The main stage at TEDActive used wooden pallets to create a simple backdrop.
Photo: Marla Aufmuth
The Technology, Entertainment, and Design conference, commonly known as TED, has become synonymous with innovation, with a footprint that extends beyond the annual event in Long Beach, California. TEDActive, TED’s parallel conference in Palm Springs, is noted for its creative design, which focuses on stimulating attendee engagement. The 2013 gathering at the La Quinta Resort & Club drew 700 attendees to watch a live simulcast of the main TED conference. Every detail, from the room layouts to pre-event communication to the way meals are served, is designed to facilitate interaction and collaboration among attendees.
“It’s designed as a complete experience so people can engage around the ideas they are hearing and make connections,” said TED content director Kelly Stoetzel.
Engagement begins at registration, when attendees are invited to join the event’s Facebook group. Stoetzel said this “advance community-building” has worked well, and the international group gets to know each other and even organize meetups prior to the conference. To set the tone, organizers send out a list of 13 rules to those registered, including guidelines like “stay until the very end” and “leave your laptop in your room and your cell phone in your bag.” “You have to make clear what the underlying ethos is going to be. Leaving the laptop behind is not only good for you, but nobody wants to sit behind the guy with the laptop, either,” Stoetzel said.
The physical layout includes a variety of strategic options, such as theater seating, armchairs, beanbags, and even bed-style lounges with monitors mounted overhead. “We are constantly thinking about how the seating impacts what happens the moment you sit down,” Stoetzel said. “A good thing to happen is for people to have conversations, and we are always thinking about how to enable that.”
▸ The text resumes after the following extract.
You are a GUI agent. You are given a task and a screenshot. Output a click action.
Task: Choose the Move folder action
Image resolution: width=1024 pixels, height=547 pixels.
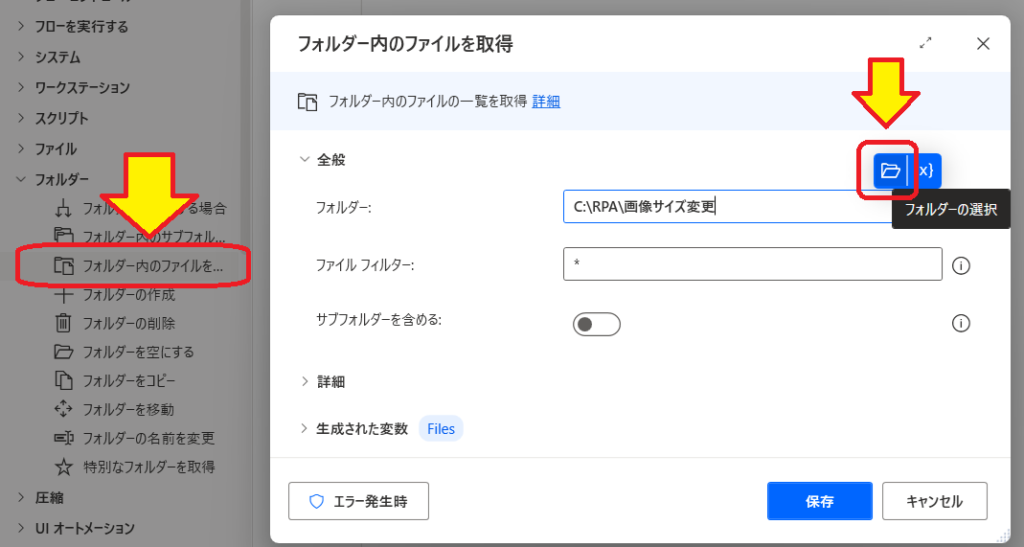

While the live simulcast of the TED conference is the focus of TEDActive, there are many other activities during breaks, such as kite-flying and flag-making. “There’s a lot of play involved. When you are taking in content and then have the opportunity to do something physical, it is really refreshing and opens up another part of your brain,” Stoetzel said. One of the conference’s most popular engagement strategies, year after year, is the picnic lunch. Guests pick up a basket prepacked with six lunches and are asked to find five other people with whom to share. “It’s easier than passing out individual box lunches, and it’s one of the things we get the most positive feedback about,” Stoetzel said.